La manera de incentivar el uso de la voz en adultos mayores puede ser: tomar clases de canto, asistir a un coro, a talleres de narración, contarles cuentos los nietos o anécdotas a la familia, o con tratamiento fonoaudiológico. La idea es que realicen una activación constante, que no hablen con la garganta seca y la hidraten con agua a temperatura ambiente.

Cualquier cambio en la voz, por mínimo que sea que dure dos semanas, y que no se deba a una laringitis, resfrío o cuadro gripal, merece ser observado. Se debe hacer una consulta con un especialista, en este caso, los otorrinolaringólogos y fonoaudiólogos trabajan juntos para dar diagnósticos precisos y tratamientos adecuados.

Disfonia

Wilder admite que la mayoría de las personas consulta generalmente en forma tardía, cuando la alteración ya se hizo crónica. Y explica que hay dos tipos de patologías laríngeas: benignas y malignas. Entre las primeras, que se consideran alteraciones por mal uso y abuso vocal, las más comunes son: disfonías funcionales, nódulos en las cuerdas vocales, pólipos, quistes y edema.

Las malignas obedecen al consumo de alcohol, tabaco o la combinación de ambas, ésto aumenta la posibilidad de incidencia y prevalencia del cáncer de laringe, que es de alta curación si se lo detecta de manera temprana. Es importante señalar que una lesión benigna no se convierte en maligna.

La licenciada hace hincapié en la importancia de estar alertas ciertos signos para hacer una consulta temprana. “No es normal que la voz esté ronca, no debería uno cansarse al hablar ni tener sensación de carraspeo, de cuerpo extraño, o dolor en la garganta.

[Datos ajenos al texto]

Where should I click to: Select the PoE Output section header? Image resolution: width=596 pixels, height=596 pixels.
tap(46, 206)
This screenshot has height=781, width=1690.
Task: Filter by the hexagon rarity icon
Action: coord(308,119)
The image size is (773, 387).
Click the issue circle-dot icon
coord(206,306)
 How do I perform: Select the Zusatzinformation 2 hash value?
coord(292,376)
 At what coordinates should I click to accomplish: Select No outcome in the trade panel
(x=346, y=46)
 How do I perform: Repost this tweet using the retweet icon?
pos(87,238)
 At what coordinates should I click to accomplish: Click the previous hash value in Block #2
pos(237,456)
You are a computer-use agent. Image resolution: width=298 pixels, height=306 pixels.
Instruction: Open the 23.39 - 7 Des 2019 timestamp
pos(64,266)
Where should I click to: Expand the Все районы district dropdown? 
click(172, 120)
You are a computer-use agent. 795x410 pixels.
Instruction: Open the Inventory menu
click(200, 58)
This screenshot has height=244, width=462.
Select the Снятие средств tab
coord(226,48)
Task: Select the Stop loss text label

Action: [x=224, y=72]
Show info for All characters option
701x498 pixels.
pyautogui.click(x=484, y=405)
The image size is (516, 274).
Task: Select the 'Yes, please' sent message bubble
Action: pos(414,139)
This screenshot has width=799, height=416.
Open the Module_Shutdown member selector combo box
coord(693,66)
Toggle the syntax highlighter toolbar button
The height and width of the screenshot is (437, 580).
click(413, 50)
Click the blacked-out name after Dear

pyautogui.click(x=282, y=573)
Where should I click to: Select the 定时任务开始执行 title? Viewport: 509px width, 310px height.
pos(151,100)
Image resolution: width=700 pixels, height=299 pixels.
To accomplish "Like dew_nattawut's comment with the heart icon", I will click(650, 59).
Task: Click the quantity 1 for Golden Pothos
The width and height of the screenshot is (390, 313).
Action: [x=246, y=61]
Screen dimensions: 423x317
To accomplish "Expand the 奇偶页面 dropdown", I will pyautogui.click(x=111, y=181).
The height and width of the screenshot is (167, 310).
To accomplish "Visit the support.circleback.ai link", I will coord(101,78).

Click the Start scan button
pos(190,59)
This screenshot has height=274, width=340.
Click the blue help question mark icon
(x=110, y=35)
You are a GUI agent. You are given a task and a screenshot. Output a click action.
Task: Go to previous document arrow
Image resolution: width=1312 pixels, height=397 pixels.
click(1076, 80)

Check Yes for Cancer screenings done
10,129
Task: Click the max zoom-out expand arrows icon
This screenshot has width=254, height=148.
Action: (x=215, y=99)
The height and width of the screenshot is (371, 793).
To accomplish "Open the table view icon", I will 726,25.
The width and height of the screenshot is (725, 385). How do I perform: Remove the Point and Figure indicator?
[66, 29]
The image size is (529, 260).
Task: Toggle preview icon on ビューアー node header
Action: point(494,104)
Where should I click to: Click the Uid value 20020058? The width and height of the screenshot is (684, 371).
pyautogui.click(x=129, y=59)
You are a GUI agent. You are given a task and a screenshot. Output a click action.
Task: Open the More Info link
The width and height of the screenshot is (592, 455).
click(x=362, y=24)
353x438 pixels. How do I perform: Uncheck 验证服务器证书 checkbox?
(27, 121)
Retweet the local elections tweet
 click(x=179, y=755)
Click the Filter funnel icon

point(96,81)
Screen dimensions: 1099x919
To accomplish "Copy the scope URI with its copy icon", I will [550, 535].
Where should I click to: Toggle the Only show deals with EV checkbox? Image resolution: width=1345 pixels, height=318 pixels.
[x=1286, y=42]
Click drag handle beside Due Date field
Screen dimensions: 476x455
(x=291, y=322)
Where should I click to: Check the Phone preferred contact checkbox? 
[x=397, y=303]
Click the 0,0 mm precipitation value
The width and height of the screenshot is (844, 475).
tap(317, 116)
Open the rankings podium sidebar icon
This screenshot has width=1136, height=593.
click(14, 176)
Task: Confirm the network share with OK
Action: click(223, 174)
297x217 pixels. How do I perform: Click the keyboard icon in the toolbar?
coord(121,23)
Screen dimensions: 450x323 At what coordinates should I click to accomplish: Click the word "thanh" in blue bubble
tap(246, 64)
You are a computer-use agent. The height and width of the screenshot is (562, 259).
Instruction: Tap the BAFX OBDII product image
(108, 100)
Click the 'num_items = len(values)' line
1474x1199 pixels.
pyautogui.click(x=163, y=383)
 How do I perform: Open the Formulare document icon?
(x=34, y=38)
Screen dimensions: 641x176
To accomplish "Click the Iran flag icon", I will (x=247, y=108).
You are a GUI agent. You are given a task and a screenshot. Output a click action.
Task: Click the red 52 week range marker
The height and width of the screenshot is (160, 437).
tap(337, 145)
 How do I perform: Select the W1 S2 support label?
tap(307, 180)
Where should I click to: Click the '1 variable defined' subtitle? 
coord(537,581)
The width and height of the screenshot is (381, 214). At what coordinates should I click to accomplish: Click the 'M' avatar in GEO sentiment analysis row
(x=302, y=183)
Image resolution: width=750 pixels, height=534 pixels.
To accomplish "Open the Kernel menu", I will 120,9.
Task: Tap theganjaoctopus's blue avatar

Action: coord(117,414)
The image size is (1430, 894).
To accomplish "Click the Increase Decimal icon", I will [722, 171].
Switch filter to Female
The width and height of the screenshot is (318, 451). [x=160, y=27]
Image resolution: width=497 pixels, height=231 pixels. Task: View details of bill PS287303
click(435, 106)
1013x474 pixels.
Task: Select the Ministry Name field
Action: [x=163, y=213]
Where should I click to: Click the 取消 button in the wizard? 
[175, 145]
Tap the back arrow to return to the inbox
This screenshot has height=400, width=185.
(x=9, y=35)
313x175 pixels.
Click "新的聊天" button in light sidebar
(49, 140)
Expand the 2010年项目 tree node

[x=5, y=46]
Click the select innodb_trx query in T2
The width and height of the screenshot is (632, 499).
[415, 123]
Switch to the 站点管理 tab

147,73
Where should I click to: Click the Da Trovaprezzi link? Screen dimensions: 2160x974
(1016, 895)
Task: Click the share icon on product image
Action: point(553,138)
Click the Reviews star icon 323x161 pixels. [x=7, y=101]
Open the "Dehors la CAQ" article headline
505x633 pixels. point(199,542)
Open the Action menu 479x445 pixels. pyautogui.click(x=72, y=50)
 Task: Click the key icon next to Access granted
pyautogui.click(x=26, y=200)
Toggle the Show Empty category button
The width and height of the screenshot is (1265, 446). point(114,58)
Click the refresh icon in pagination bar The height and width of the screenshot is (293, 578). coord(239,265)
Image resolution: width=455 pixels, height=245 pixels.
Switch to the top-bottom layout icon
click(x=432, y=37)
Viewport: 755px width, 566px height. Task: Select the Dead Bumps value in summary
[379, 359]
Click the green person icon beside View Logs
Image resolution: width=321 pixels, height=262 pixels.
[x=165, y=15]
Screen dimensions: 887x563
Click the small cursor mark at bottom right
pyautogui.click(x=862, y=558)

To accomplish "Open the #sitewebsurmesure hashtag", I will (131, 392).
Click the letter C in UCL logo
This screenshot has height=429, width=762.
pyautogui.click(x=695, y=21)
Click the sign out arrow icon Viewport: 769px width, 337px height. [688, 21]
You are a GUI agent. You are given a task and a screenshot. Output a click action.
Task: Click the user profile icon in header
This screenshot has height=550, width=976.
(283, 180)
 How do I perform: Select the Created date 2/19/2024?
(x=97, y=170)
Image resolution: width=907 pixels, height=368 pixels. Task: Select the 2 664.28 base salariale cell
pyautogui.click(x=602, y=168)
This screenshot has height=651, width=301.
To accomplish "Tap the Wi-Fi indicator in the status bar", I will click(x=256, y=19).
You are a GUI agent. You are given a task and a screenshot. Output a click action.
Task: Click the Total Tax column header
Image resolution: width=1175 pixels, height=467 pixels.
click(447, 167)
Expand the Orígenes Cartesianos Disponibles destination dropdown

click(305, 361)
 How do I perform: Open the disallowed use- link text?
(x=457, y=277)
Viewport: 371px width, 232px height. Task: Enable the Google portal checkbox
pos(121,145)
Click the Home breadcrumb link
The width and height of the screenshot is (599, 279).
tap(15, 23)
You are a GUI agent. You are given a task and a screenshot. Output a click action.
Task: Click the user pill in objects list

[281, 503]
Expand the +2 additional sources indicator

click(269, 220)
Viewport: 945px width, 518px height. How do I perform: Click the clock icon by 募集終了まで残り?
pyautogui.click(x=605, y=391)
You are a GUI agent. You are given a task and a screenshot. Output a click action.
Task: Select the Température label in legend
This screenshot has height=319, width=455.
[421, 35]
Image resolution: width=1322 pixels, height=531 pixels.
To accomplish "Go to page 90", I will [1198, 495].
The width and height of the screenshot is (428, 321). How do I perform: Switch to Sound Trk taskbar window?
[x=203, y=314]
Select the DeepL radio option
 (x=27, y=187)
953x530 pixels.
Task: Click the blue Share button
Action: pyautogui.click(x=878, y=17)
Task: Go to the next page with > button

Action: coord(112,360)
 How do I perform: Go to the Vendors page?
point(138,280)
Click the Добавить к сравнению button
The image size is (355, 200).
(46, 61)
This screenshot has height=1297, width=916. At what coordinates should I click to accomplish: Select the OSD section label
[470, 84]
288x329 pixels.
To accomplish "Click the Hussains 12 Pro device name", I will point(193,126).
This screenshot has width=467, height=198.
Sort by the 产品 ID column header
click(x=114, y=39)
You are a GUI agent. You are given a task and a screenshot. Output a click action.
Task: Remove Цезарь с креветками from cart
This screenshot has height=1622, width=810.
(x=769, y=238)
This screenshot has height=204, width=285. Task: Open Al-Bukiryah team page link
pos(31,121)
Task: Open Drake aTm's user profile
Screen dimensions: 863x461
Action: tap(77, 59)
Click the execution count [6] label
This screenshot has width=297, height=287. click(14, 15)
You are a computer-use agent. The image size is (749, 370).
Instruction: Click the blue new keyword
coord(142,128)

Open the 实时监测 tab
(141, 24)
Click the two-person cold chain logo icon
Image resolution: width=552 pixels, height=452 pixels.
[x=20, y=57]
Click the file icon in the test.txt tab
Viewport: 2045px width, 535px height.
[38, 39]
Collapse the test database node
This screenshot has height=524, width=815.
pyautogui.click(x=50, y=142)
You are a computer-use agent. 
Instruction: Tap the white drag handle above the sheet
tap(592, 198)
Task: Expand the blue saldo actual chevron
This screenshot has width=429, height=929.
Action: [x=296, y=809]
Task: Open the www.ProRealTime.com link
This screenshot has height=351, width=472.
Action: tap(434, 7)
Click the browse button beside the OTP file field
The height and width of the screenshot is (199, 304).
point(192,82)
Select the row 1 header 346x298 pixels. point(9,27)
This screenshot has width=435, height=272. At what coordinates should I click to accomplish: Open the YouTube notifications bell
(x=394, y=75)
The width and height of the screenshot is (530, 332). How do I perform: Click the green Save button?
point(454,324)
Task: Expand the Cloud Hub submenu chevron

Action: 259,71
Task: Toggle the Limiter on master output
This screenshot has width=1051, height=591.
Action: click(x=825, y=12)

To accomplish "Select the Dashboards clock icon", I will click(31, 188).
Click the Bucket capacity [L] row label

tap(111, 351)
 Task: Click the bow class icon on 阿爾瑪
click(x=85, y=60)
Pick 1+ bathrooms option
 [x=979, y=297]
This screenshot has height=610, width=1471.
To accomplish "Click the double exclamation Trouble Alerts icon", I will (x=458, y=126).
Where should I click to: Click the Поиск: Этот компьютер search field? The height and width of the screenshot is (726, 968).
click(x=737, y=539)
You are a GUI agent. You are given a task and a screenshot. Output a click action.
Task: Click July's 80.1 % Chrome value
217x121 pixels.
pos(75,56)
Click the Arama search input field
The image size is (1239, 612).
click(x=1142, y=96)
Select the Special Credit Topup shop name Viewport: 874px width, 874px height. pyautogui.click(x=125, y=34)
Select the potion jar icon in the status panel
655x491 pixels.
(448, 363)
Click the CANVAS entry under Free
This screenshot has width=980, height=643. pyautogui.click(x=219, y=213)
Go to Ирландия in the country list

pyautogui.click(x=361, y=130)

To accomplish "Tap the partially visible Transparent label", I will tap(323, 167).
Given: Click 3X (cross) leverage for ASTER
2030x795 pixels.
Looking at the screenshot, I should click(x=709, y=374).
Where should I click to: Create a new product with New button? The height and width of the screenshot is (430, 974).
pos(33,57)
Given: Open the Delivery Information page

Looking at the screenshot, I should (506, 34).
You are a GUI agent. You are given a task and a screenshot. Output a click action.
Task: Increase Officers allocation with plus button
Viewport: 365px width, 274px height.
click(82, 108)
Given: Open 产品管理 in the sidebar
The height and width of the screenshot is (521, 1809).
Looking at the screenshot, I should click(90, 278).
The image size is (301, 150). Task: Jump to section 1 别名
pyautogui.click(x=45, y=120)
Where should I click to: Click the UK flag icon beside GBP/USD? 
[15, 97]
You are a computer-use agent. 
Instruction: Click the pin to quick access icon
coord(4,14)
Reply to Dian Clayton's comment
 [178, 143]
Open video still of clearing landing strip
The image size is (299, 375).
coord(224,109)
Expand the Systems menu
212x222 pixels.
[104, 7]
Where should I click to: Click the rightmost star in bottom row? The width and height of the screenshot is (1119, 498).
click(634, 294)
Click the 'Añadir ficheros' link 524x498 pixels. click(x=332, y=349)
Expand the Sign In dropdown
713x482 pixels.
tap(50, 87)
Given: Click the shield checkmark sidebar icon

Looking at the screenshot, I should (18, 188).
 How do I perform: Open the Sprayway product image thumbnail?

El sobreesfuerzo vocal es mal uso y abuso de la voz, principalmente hablar fuerte, mucho y sin la técnica adecuada, gritar y carraspear. Resfrío, gripe, laringitis afectan la voz de manera transitoria, que deberían recuperarse en dos semanas, incluso puede la persona haber usado la voz en ese estado de disminución, y el esfuerzo generar una lesión.

Todo profesional, actor, locutor, cantante, comunicador, docente, tiene que hacer una consulta de rutina una vez al año para ver como es el estado de su laringe y sus cuerdas vocales. Además, no realizar entrada en calor previo al uso de la voz y enfriamiento al finalizar.